Umeå Plant Science Center, Department of Plant Physiology, Umeå University, 901 87 Umeå, Sweden.
BMC Bioinformatics. 2011 Oct 7;12:390. doi: 10.1186/1471-2105-12-390.
Machine learning is a powerful approach for describing and predicting classes in microarray data. Although several comparative studies have investigated the relative performance of various machine learning methods, these often do not account for the fact that performance (e.g. error rate) is a result of a series of analysis steps of which the most important are data normalization, gene selection and machine learning.

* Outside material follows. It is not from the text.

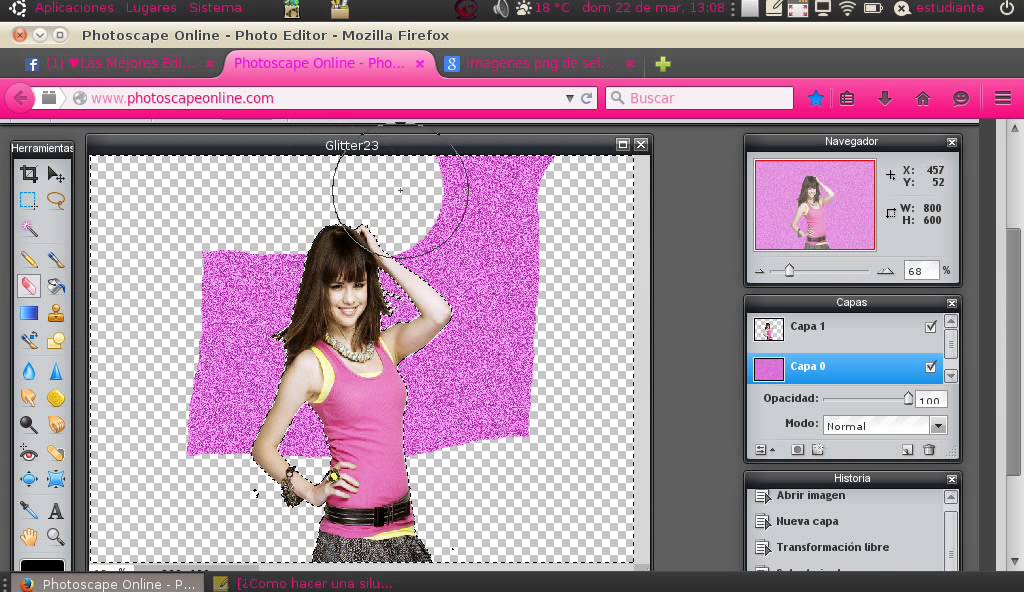Click the Transformación libre history entry
The image size is (1024, 592).
[x=832, y=547]
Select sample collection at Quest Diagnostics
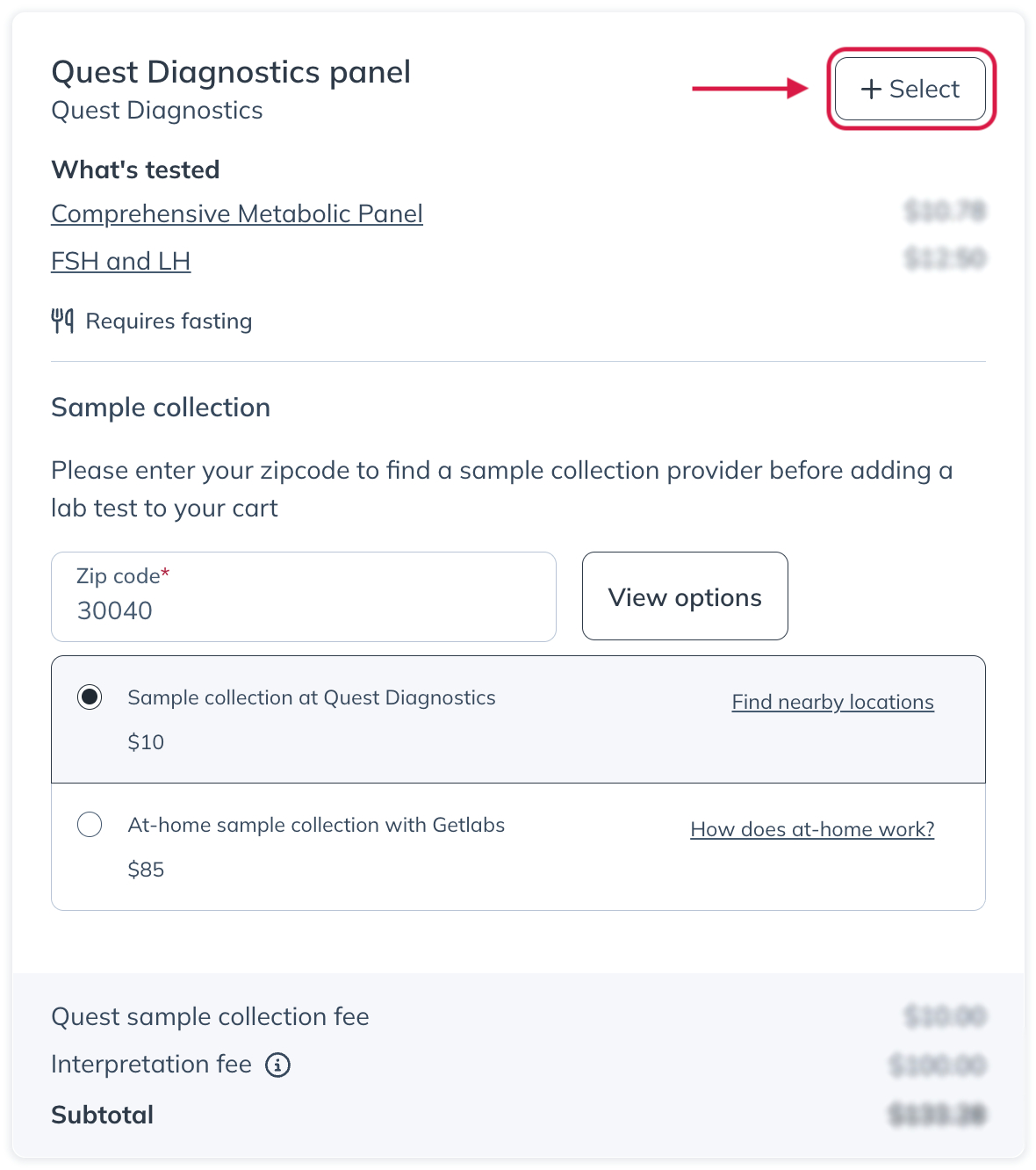Viewport: 1036px width, 1170px height. click(x=90, y=697)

In this study, we used seven previously published cancer-related microarray data sets to compare the effects on classification performance of five normalization methods, three gene selection methods with 21 different numbers of selected genes and eight machine learning methods. Performance in term of error rate was rigorously estimated by repeatedly employing a double cross validation approach. Since performance varies greatly between data sets, we devised an analysis method that first compares methods within individual data sets and then visualizes the comparisons across data sets. We discovered both well performing individual methods and synergies between different methods.

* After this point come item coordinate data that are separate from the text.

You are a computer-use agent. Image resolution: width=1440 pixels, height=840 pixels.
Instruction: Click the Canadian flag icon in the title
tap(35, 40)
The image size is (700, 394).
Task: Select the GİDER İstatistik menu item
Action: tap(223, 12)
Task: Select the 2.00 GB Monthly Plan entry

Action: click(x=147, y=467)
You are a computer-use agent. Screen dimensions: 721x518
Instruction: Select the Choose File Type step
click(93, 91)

Support Vector Machines with a radial basis kernel, linear kernel or polynomial kernel of degree 2 all performed consistently well across data sets. We show that there is a synergistic relationship between these methods and gene selection based on the T-test and the selection of a relatively high number of genes. Also, we find that these methods benefit significantly from using normalized data, although it is hard to draw general conclusions about the relative performance of different normalization procedures.
机器学习是一种用于描述和预测微阵列数据类别的强大方法。尽管已经有几项比较研究调查了各种机器学习方法的相对性能,但这些研究往往没有考虑到性能(例如错误率)是一系列分析步骤的结果,其中最重要的是数据归一化、基因选择和机器学习。

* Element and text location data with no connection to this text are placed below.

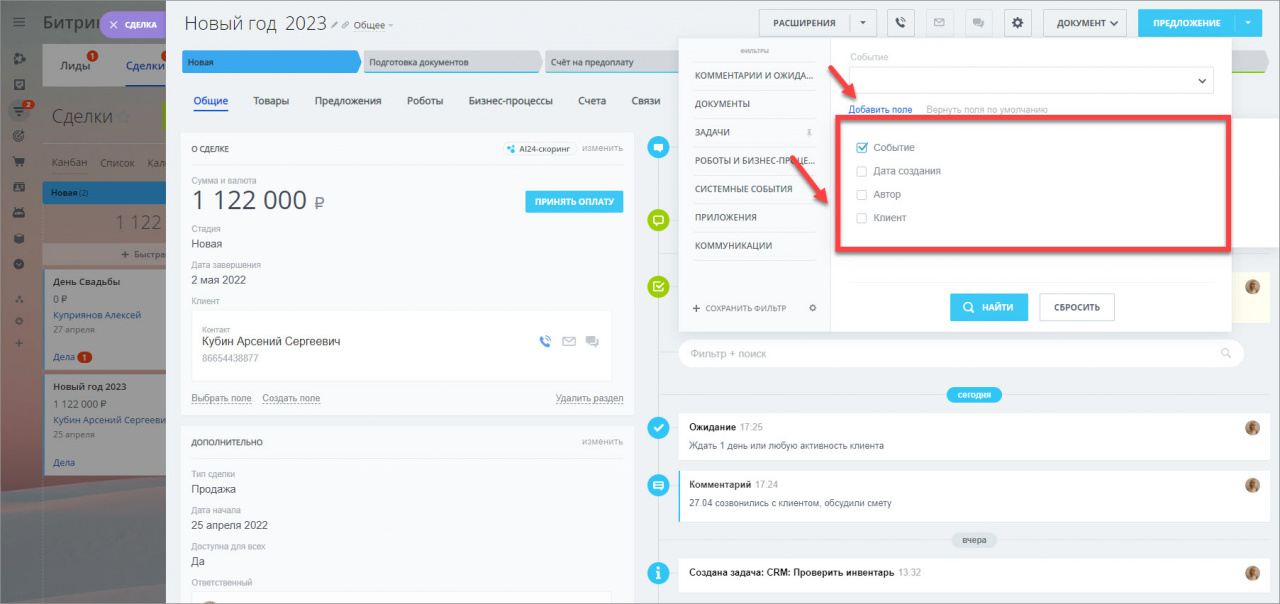
Task: Click the Фильтр + поиск input
Action: click(961, 353)
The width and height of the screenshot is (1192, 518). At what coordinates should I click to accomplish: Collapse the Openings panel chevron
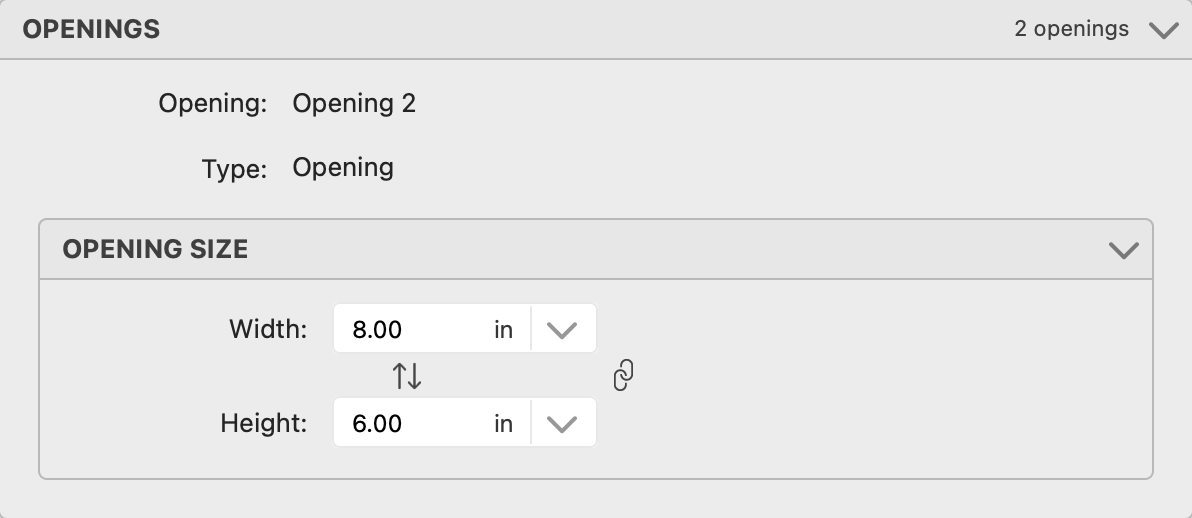pos(1163,30)
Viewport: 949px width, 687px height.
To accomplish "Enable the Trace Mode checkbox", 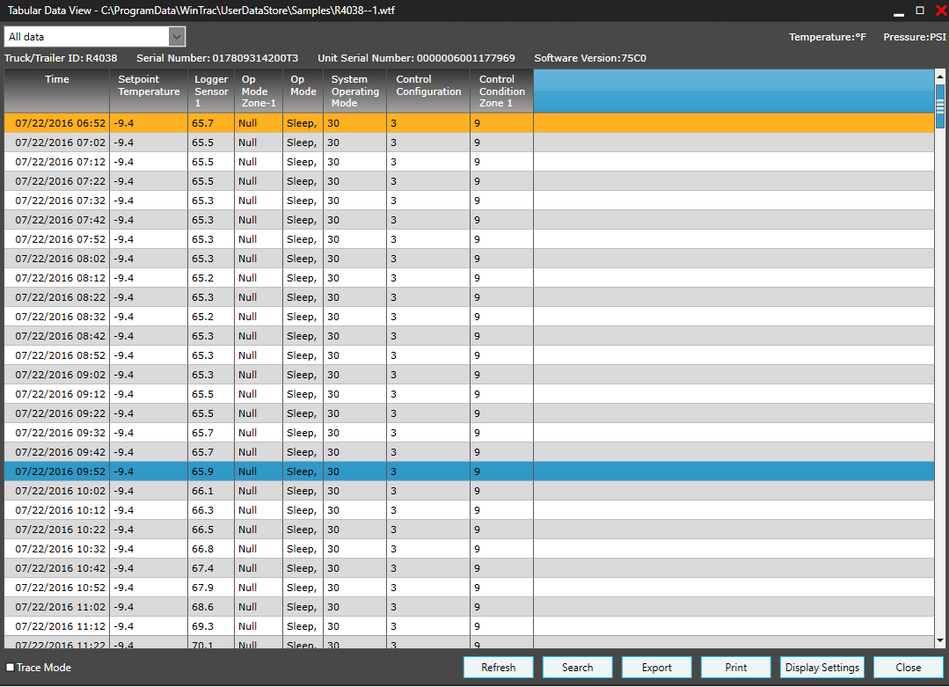I will point(10,668).
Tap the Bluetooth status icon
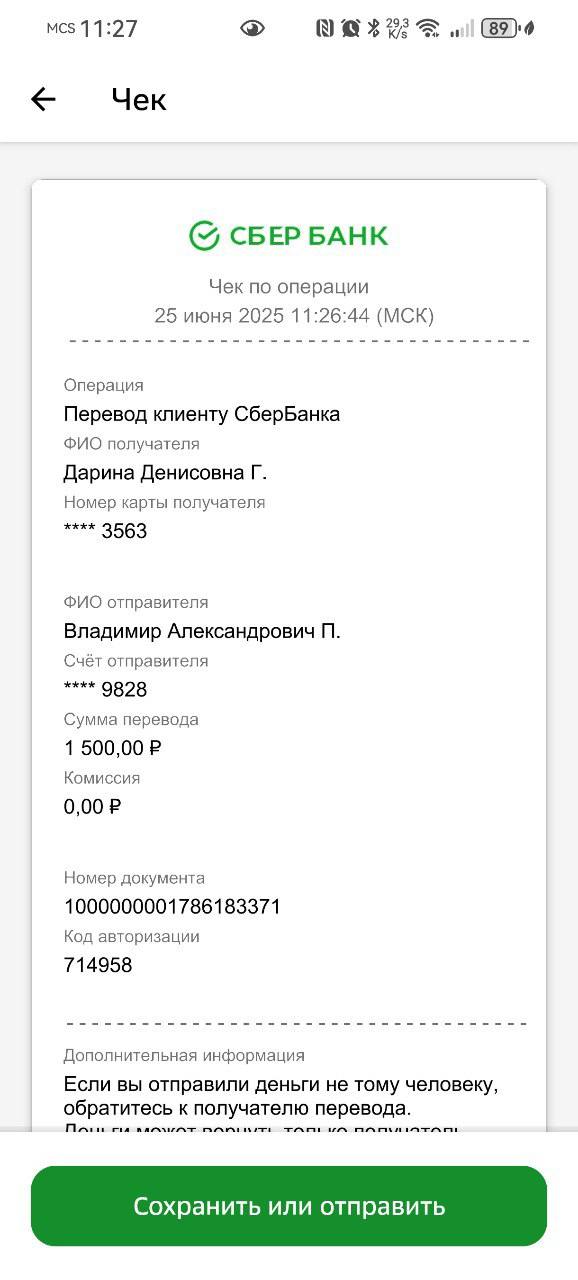The width and height of the screenshot is (578, 1280). tap(373, 29)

在这项研究中,我们使用了七个先前发表的癌症相关微阵列数据集,比较了五种归一化方法、三种具有 21 个不同选择基因数量的基因选择方法和八种机器学习方法对分类性能的影响。通过反复采用双交叉验证方法,严格估计了性能(以错误率为指标)。由于性能在数据集之间差异很大,我们设计了一种分析方法,首先在单个数据集中比较方法,然后跨数据集可视化比较。我们发现了表现良好的单个方法和不同方法之间的协同作用。
支持向量机(SVM)带有径向基核、线性核或二次多项式核,在所有数据集上的表现都非常一致。我们表明,这些方法与基于 T 检验的基因选择和选择相对较多的基因之间存在协同关系。此外,我们发现这些方法从归一化数据中受益显著,尽管很难对不同归一化程序的相对性能得出一般结论。